Skills Development Graph API OneNote Search And Pagination

Graph API OneNote Search And Pagination

v20260423
onenote-core-workflow-b
A comprehensive guide and implementation pattern for querying, searching, and paginating OneNote content using the Microsoft Graph API. This skill addresses the limitations of the standard OneNote search endpoint, providing robust methods for cross-notebook querying, advanced OData filtering on metadata, and client-side full-text indexing for body content. Ideal for building complex knowledge retrieval systems that handle large, distributed result sets.
Get Skill
166 downloads
Overview

OneNote — Search, Query, and Pagination

Overview

OneNote's dedicated search endpoint was deprecated in April 2024. The replacement — OData $filter queries on page listings — cannot search page body content, cannot search across all notebooks in a single call, and sometimes returns deleted pages in results. Pagination via @odata.nextLink is unreliable: the link is sometimes omitted even when more results exist.
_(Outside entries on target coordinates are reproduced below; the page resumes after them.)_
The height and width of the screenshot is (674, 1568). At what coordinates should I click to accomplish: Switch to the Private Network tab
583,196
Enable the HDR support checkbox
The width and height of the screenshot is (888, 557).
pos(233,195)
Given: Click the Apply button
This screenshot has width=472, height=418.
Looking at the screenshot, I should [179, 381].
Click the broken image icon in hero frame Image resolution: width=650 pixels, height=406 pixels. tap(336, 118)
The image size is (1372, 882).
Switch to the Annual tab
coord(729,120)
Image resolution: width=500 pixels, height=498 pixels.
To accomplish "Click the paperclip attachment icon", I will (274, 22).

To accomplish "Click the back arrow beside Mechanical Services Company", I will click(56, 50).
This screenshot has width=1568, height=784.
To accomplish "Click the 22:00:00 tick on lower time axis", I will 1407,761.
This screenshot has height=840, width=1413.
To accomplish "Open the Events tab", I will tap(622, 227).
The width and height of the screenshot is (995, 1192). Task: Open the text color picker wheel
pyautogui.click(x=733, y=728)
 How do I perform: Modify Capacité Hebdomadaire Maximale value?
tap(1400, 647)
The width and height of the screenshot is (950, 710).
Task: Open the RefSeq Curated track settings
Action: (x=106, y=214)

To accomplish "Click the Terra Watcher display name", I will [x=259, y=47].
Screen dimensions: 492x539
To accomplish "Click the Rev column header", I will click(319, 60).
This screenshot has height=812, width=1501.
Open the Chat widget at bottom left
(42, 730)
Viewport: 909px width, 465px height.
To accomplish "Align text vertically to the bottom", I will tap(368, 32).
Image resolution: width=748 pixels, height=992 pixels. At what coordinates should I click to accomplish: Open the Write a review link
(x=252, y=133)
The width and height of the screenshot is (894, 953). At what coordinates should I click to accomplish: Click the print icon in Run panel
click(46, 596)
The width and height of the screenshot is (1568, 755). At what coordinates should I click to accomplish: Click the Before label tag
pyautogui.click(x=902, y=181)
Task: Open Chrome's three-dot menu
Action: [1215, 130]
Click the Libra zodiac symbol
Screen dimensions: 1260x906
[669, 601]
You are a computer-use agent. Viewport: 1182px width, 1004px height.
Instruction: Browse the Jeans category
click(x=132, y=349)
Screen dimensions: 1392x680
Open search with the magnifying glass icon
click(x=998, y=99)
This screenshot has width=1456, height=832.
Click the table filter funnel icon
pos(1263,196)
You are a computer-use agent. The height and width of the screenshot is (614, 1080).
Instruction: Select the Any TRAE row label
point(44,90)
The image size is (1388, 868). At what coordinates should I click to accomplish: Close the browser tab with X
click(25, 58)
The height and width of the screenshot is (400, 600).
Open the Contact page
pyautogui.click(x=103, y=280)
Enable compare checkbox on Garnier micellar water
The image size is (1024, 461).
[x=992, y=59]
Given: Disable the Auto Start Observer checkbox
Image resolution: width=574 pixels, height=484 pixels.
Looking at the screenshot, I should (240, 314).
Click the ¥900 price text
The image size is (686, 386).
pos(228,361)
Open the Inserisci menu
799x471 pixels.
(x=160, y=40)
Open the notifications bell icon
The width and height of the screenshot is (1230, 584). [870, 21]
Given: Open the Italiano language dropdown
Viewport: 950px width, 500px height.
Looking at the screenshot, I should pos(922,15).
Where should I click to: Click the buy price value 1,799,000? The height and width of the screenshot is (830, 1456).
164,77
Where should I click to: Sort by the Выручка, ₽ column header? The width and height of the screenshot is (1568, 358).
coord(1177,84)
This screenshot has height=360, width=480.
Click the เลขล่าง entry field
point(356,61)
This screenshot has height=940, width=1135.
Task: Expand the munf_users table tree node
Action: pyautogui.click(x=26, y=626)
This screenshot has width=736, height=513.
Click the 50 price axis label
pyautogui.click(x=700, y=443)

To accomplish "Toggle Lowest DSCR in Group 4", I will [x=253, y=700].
This skill provides production-tested patterns for content discovery, cross-notebook queries, and safe pagination with guard rails.

Key pain points addressed:

  • The $search parameter on /me/onenote/pages is deprecated — use $filter on metadata fields only
  • No single endpoint searches across all notebooks — you must iterate notebooks and their sections
  • Deleted pages continue appearing in GET /sections/{id}/pages results for up to 30 minutes
  • @odata.nextLink may be absent even when $top items were returned (Graph bug with OneNote)

Prerequisites

  • Azure app registration with delegated permissions: Notes.Read or Notes.ReadWrite
  • App-only auth deprecated March 31, 2025 — use delegated auth only
  • Python: pip install msgraph-sdk azure-identity
  • Node/TypeScript: npm install @microsoft/microsoft-graph-client @azure/identity @azure/msal-node
  • Optional for client-side search: npm install fuse.js or pip install thefuzz

Instructions

Step 1 — Query Pages with OData Filters

OData $filter works on page metadata fields — not body content. Supported fields: title, createdDateTime, lastModifiedDateTime.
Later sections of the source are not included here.